Someone would post something on social media, as I did with Flickr, and tag it appropriately (we would hope). I did have fun with it, tagging things like a bat in a photograph as being naked, which oddly was my most popular photo. Of course it was naked, you perverts.

However, I also tagged it as a bat. And if you search Flickr for a bat, you’ll come up with a lot of images of bats. They are of all different sorts of bats, of all angles. There are even more specific tags for kinds of bats, but overall we humans pretty much know a bat when we see one, so all those images of bats could then be added to a training model to allow a computer to come up with it’s own algorithmic way of identifying bats.

And it gets better.

The most popular versions of bats on Flickr, as an example, will be the ones that the most people liked. So now, the images of bats are given weight based on their popularity, and therefore could be seen as the best images of bats. Clearly, my picture of the bat in the bathtub shouldn’t be as popular a version.

It gets even better.

The more popular an image is, the more likely it is to be used on the Internet regardless of copyright, which means that it will show up in search engine rankings if you search for images of bats. Search Engine ranking then becomes another weight.

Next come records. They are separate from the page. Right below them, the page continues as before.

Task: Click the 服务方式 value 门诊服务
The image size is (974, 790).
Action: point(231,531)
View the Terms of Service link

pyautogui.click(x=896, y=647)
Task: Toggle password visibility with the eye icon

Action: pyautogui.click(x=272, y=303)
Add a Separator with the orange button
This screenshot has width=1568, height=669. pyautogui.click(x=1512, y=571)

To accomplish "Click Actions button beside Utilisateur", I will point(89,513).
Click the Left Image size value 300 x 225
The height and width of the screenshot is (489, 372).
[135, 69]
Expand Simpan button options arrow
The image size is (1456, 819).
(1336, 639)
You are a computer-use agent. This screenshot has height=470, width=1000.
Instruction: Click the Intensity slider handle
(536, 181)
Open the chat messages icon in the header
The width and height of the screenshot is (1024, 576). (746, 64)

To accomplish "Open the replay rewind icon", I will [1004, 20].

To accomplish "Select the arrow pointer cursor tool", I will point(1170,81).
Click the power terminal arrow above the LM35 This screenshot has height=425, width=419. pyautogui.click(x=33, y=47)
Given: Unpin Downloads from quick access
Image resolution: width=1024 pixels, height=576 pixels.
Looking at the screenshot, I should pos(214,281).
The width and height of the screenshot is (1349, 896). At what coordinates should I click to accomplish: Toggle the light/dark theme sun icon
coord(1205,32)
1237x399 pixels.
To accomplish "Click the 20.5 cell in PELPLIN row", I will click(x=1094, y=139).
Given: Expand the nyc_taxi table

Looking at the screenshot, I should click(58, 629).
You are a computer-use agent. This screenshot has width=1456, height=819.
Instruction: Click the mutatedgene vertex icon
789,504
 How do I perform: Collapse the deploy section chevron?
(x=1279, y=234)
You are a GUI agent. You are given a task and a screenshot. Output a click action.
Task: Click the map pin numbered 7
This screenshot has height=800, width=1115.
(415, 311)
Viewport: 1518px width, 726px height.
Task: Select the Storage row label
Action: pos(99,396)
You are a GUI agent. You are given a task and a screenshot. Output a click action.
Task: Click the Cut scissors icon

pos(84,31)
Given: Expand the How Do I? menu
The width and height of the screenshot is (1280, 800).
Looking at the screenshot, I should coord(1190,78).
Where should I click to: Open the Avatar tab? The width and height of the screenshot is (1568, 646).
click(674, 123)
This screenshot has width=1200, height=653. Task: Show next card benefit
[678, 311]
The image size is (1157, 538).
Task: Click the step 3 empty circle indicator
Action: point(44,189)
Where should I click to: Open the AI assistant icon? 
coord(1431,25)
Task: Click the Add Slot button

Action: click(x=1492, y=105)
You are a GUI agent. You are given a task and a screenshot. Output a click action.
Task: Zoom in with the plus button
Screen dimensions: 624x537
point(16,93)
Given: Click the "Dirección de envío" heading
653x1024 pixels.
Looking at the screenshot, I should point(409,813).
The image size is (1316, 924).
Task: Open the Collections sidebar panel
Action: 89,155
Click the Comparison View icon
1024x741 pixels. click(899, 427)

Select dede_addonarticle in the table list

The more popular images that we collectively have chosen become the training models for bats. The system learns the pattern of the objects, much as we do but differently because they have different ways of looking at the same things.

If you take thousands – perhaps millions – of pictures of bats and train a system to identify it, it can go around looking for bats in images, going through all of the images available looking for bats. It will screw up sometimes, and you tell it, “Not a bat”. It also finds the bats that people haven’t tagged.

Given the amount of tagged images and even text on the Internet, doing it with specific things is a fairly straightforward process because we don’t do anything. We simply correct mistakes.

Now do that with all the tags of different objects. Eventually, you’ll get to where multiple images in a picture can be identified.

That’s basically how it works. I don’t know that they used Flickr.com, or search engines, but if I were doing it, that’s probably how I would – and it’s not a mistake that people have been encouraged to do this a lot more over the last years preceding artificial intelligence hitting the mainstream. Now look at who is developing artificial intelligences. Social networks and search engines.

The same thing applies to text.

Then, when you hand it an image with various objects in it, it identifies what it knows and describes them based on the words commonly associated with the objects, and if objects are grouped together, they become a higher level object. Milk and cookies is a great example.

And so it goes, stacking higher and higher a capacity to recognized patterns of patterns of patterns…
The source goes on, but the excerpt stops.